Wohl unbewußt von der Kraft des einen und der Schönheit des anderen angezogen, teilte Fräulein Taillefer ihre verstohlenen Blicke und heimlichen Gedanken zwischen diesem Vierzigjährigen und dem jungen Studenten; aber keiner von ihnen schien an sie zu denken, obwohl der Zufall von einem Tage zum anderen ihre Lage ändern und sie zu einer reichen Partie machen konnte. Im übrigen gab sich keiner der Leute hier die Mühe, nachzuforschen, ob das vorgebliche Unglück der anderen wahr oder unwahr sei. Alle hatten füreinander nur Gleichgültigkeit und Mißtrauen, eine Folge ihrer eigenen mißlichen Lage. Sie sahen sich machtlos, einander ihre Bürde zu erleichtern, und alle hatten schon längst zu den Klagen der anderen den Becher des Beileids geleert. Gleich alten Eheleuten hatten sie einander nichts mehr zu sagen. Es verband sie also nur die Gemeinsamkeit der äußeren Lebensbedingungen, – ein ungeöltes Räderwerk. Alle mußten sie dem blinden Bettler auf der Straße ausweichen, traurige Schicksalsschläge ungerührt mit ansehen und in jedem Todesfall die Lösung eines Problems erblicken, das sie gefühllos gemacht und sogar dem Todeskampf seine Schrecken genommen hatte. Die glücklichste unter diesen trostlosen Seelen war Frau Vauquer, die freie Herrin jenes Armenhauses. Für sie allein war der kleine Garten, den Hitze und Kälte, Trockenheit und Nässe in eine öde Steppe verwandelt hatten, ein blühendes Gehege. Für sie allein besaß das gelbe und düstere Haus mit seinem widerlichen Geruch einen Reiz. Seine Gefängniszellen gehörten ihr; sie nährte die armen Sklaven, die das Leid ihr zugeführt hatte und die sich ihrer Oberhoheit demütig unterwarfen. Wo hätten die armen Wesen in ganz Paris zu ebenso mäßigem Preise gesunde, zureichende Lebensbedingungen gefunden und einen Raum, den sie sich, wenn auch nicht elegant und behaglich, so doch sauber einrichten durften?
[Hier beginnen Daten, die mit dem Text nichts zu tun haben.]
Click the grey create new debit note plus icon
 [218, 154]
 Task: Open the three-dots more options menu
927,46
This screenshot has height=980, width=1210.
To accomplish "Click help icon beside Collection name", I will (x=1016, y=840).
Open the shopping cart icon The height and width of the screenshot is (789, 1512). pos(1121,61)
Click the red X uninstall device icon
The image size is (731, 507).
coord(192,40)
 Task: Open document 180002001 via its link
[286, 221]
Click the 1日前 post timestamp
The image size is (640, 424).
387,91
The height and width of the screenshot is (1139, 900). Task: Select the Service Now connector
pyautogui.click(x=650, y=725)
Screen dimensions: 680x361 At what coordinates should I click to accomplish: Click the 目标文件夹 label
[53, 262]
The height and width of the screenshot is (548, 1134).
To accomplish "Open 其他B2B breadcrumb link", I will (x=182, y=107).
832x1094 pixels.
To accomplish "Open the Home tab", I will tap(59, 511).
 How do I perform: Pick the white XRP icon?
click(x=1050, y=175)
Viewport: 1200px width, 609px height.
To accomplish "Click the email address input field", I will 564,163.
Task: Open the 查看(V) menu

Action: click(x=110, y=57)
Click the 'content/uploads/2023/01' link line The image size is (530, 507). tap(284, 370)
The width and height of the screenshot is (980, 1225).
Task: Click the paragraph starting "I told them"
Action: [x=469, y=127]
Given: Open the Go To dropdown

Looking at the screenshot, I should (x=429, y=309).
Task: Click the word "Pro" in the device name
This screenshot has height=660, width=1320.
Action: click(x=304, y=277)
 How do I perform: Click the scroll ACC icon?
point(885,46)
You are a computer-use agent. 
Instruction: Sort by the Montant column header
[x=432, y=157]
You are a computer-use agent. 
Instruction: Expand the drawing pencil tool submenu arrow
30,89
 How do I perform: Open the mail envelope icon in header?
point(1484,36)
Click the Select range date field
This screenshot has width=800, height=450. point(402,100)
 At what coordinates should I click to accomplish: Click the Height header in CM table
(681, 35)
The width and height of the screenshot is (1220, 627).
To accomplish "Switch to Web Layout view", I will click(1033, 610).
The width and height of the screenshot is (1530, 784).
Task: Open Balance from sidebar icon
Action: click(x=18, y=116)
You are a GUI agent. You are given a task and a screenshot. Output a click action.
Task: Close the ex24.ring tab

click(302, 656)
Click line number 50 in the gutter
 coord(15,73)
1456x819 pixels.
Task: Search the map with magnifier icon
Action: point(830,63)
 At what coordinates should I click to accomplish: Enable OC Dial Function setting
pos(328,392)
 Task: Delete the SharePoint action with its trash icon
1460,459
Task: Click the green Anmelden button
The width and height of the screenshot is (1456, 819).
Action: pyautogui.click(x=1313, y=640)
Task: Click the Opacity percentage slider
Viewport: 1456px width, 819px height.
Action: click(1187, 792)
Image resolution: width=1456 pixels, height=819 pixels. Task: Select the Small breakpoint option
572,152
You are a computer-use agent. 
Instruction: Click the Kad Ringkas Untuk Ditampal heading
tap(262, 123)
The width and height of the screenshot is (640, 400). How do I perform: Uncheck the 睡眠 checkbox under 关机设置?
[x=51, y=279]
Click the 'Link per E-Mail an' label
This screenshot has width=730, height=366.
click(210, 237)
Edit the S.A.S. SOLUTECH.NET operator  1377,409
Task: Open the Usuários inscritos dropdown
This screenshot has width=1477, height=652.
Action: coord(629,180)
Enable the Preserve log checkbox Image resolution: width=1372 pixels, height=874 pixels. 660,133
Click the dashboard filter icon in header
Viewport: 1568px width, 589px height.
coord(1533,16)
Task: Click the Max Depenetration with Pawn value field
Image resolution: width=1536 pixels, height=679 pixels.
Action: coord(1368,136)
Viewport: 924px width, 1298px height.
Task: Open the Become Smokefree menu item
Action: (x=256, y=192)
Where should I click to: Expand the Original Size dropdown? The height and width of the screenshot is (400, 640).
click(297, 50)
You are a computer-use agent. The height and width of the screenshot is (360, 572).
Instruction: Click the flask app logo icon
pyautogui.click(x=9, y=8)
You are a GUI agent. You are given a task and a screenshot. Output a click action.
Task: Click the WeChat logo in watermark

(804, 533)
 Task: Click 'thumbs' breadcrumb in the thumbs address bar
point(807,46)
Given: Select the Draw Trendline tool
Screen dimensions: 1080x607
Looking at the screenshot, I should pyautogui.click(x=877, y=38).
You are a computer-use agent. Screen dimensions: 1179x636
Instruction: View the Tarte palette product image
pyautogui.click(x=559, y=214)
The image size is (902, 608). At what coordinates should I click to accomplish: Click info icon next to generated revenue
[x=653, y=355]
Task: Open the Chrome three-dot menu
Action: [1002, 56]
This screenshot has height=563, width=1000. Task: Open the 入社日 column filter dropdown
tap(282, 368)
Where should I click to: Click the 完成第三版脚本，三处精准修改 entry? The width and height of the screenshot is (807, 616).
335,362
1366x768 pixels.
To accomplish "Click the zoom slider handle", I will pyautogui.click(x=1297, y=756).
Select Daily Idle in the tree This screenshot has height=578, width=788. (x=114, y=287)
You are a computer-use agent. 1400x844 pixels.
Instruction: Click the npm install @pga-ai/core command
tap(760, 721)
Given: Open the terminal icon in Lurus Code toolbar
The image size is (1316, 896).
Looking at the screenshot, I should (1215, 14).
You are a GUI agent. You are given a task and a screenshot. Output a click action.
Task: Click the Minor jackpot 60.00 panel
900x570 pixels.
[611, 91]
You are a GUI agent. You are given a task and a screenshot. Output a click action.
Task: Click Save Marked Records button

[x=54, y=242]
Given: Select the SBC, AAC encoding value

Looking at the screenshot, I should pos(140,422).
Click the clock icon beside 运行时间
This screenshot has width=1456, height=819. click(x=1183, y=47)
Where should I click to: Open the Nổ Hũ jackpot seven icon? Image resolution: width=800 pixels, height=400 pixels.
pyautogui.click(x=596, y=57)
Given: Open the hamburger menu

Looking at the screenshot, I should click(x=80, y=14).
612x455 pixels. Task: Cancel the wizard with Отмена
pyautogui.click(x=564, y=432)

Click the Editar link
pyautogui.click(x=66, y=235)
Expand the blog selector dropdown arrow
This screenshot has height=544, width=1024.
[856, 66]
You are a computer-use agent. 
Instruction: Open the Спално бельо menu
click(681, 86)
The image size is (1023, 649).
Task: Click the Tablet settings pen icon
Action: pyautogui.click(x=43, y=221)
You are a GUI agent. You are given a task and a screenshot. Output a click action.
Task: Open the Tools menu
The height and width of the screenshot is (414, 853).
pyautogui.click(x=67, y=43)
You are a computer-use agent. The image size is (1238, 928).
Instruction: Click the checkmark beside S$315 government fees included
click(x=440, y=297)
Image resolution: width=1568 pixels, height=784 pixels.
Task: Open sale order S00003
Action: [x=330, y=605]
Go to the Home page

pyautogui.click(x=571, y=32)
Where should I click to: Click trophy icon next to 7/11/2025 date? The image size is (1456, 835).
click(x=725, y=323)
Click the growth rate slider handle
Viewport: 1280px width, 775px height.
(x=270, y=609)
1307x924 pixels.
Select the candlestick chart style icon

Selbst wenn sie sich irgendeine schreiende Ungerechtigkeit erlaubt hätte, so würden ihre Opfer das ohne Klage hingenommen haben.
Mußte nicht das Leben in einer solchen Pension ein kleines Spiegelbild der großen menschlichen Gesellschaft sein? – So war es auch.
Unter den achtzehn Tischgenossen fand sich, wie in der Schule, wie in der großen Welt, ein armes ausgestoßenes Geschöpf, ein Sündenbock, auf den Neckerei und Bosheit niederregneten. Zu Beginn des zweiten Jahres, das Eugen von Rastignac hier zubrachte, wurde jene Gestalt für ihn die bedeutsamste von allen, in deren Mitte er noch zwei Jahre zuzubringen verurteilt war. Dieser Sündenbock war der alte Nudelfabrikant, der Vater Goriot, auf dessen Kopf ein Maler alles Licht seines Gemäldes vereinigt hätte. Durch welchen Zufall hatte diese halb gehässige Verachtung, diese halb mitleidige Niedertracht gerade den ältesten, ehrwürdigsten der Pensionäre getroffen? Hatte er durch irgendwelche Lächerlichkeiten oder Absonderlichkeiten, gegen die man unduldsamer ist als gegen das Laster, Veranlassung dazu gegeben? Diese Fragen streifen an gar manche Ungerechtigkeit der Welt. Vielleicht liegt es in der Natur des Menschen, dem alles aufzubürden, der alles erträgt, sei es nun aus wahrer Demut, aus Schwachheit oder Gleichgültigkeit. Lieben wir nicht alle, auf Kosten irgendeines anderen unsere eigene Stärke darzutun? Das schwächste Geschöpf, der Gassenjunge, erdreistet sich, an allen Haustüren die Glocke zu ziehen, oder er klettert an einem neuen Denkmal empor, um seinen Namen daranzuschreiben.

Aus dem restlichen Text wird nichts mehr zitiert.